PAGE EXTRACT START

The employer shall post a notice to employees, in the form specified by the commission, advising of the existence of proceedings under this chapter. The agency shall furnish the employer with copies of such notice, and the employer shall post them in conspicuous places on its premises where notices to affected employees are usually posted. The notice shall remain posted until a certification or interim certification is issued in the proceeding.

A "one copy per ten employees plus one copy for the employer" formula has been used in supplying the enclosed notices, based on the number of employees indicated in the petition. You are free to make additional copies if needed to adequately cover the work locations of your employees, or you may obtain additional copies from this office.

             Additional information is needed to facilitate the processing of this case:

1.Please supply a containing the names and last known addresses of all employees currently on the employer's payroll who occupy positions or classifications of the type described in the petition. (For state civil service employees include the job classification and work location.) Submission of such a list is required by WAC 391-25-130. The list should be as complete and accurate as possible, but will be subject to change. Persons the employer wants to have excluded from the bargaining unit (as confidential employees, supervisors, or otherwise) should be listed, with indication of the basis for their proposed exclusion. After we have verified the sufficiency of the showing of interest filed in support of the petition, the list will be the base of information from which the parties will be asked to make stipulations on the employees to be included in or excluded from any bargaining unit. You will be contacted by a member of the Commission staff concerning an investigation conference.

2.For state civil service employees, the employer shall send a copy of the list (excluding employee addresses) to all parties in the case, at the same time the list is sent to the Commission.

3.If any or all of the employees listed are now included in any existing bargaining unit, then: (a) Please furnish a copy of the current or latest collective bargaining agreement for that unit; and (b) indicate whether the petitioned-for employees constitute the entire existing bargaining unit.

Your immediate attention to this matter, and your reply within ten (10) days following the date of this letter, will be appreciated.


The notice enclosed with that letter is PERC Form E-7: "Notice to Employees" as set forth on the next page.

2-e-7qcrnotice.jpg

 


4.18.1 Assemble and Issue Sets of Materials

Assemble sets of materials consisting of the PERC Form E-7 notice and a copy of the petition. Mail sets of materials out to the parties, as follows:

 

         Send the employer the original of the "Notice and List" form letter and its copy of the package, PLUS one set of the package per 10 employees in the proposed unit.

 

         Send a decertification petitioner (if any) its copy of the "Notice and List" form letter plus one copy of the package.

 

         Send each union listed on the PERCCINS docket for the case its copy of the "Notice and List" form letter plus one copy of the package.


If requested by employer, by any employee, or by any participating union, mail out additional copies of the package without charge.


4.18.2 Requests for More Time to Provide List of Employees

The Commission expects/demands reasonably accurate lists from employers, Footnote and employers often ask for more time to supply a list of employees. Petitioning unions complain if there is any delay, so the PERC staff must exercise discretion in such matters.

 

         As with any other "continuance" request, WAC 391-08-180 requires:

             The employer must make its request to PERC before the expiration of the time period established in the "Notice and List" form letter.

PAGE EXTRACT END
DATA EXCERPT START

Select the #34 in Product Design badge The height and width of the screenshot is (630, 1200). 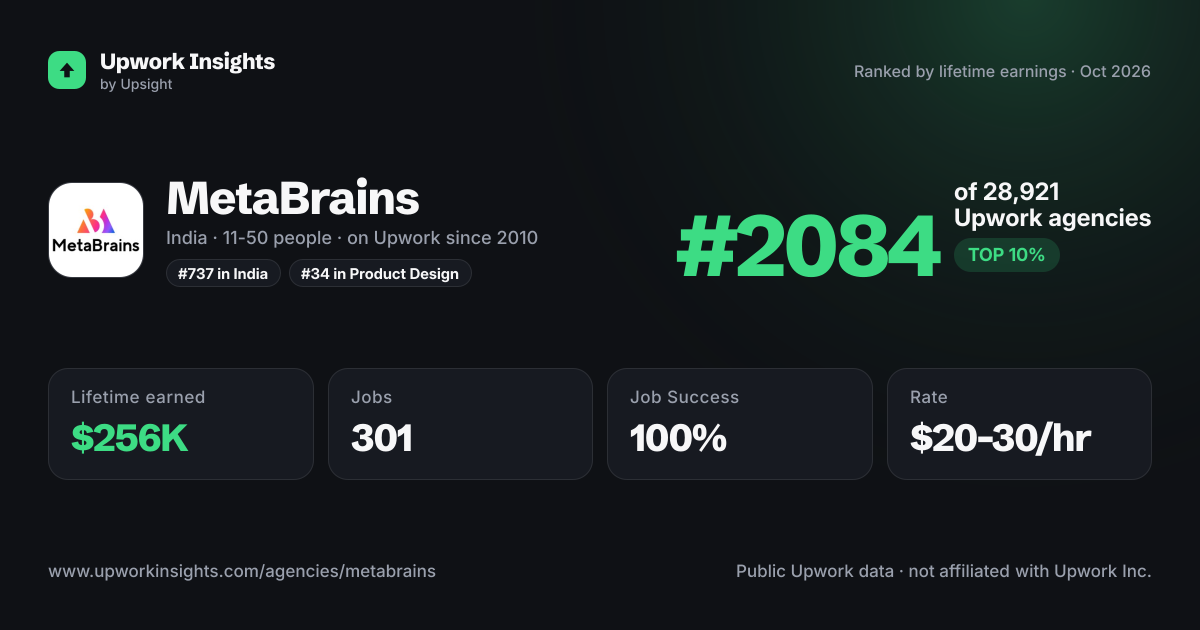pos(380,273)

DATA EXCERPT END

INSTRUCTIONS -
1) In the PERC procedures excerpt, rewrite the passage from "3.If any or" to "existing bargaining unit.", replacing "collective bargaining agreement" with "labor contract".
2) According to the PERC procedures excerpt, which regulation requires the employer to submit the list of employees?
3) Continue the PERC procedures excerpt from the point where it stops.
The listing has no connection to the PERC procedures excerpt.

ANSWERS TO THE TASKS -
1)
3.If any or all of the employees listed are now included in any existing bargaining unit, then: (a) Please furnish a copy of the current or latest labor contract for that unit; and (b) indicate whether the petitioned-for employees constitute the entire existing bargaining unit.

2) WAC 391-25-130

3)
             The employer must contact all other parties and obtain their positions before it makes any request to PERC.

             The employer must show "good cause" if there is objection from one or more of the other parties to the case.

 

         If an extension is granted, it must be for a reasonable (and as brief as possible) additional period.


The QCR Coordinator must telephone the employer if there is no response within the 10-day period specified in the "Notice and List" form letter. Advise an uncooperative employer that the absence of a list will not prevent the processing of the case, and that PERC will proceed on a (rebuttable) presumption that the showing of interest is sufficient.

 

CAUTION: The QCR Coordinator must notify the Executive Director of any such situation.

Public Employment Relations Commission

SHOWING OF INTEREST WORKSHEET


Case Number: _______-E-___-_______                                                    Date Filed: _________________


Employer: __________________________________________________________________


                                            Confidentiality of Showing of Interest

This worksheet is created to preserve a written record that the sufficiency of a statutorily-required showing of interest has been verified. The showing of interest process is excluded from the definition of "agency action" under the Administrative Procedure Act, at RCW 34.05.010(3), and the confidentiality of "showing of interest" documents is preserved by WAC 391-08-810 and WAC 391-25-110, as well as by judicial precedent. King County Public Hospital District 2, 24 Wn. App. 64 (Division 1, 1979).


                                              Case Processing Step                                                                              Staff

                                      (Staff Manual Paragraph Number)                             Initials

1. Check Sufficiency of Petitioner’s Showing of Interest in each case (4.19)

1.1   Write name of petitioner: ______________________________________________

1.2   Write:   _______ = Number of arguably eligible employees on list provided by employer. . . . . . _____

1.3   Compute: X .3 (or “.1" for HCQA independent providers unit)

        Write:   ________ = Required number of authorization cards/letters. . . . . . . . . . . . . . . . . . . . . . _____

1.4   [__] -  Required number or more present, so showing of interest is sufficient; OR

        [__] -  Required number not present, so show cause letter or dismissal to be sent.. . . . . . . . . _____


2. Check if a Directed Cross-Check is Possible in appropriate cases (4.19)

2.1   [__] -   Case involves one union seeking unrepresented employees under PECB or

                     PSRA, so this IS a case where a cross-check could be appropriate. . . . . . . . . . . . . . . ._____

2.2   Repeat: ______ = Number of employees from Line 1.2, above.

        Compute: X .7

        Write: ______ = Required number of authorization cards/letters. . . . . . . . . . . . . . . . . . . . . . . ._____

2.3   [__] -    Required number or more present, so directed cross-check is possible. . . . . . . . . . . . . _____

 

3. Check Showing of Interest Filed in Support of Motion for Intervention (4.23.4)

3.1   Write name of intervenor: ________________________________________________

3.2   Repeat: _______ = Number of employees from Line 1.2, above.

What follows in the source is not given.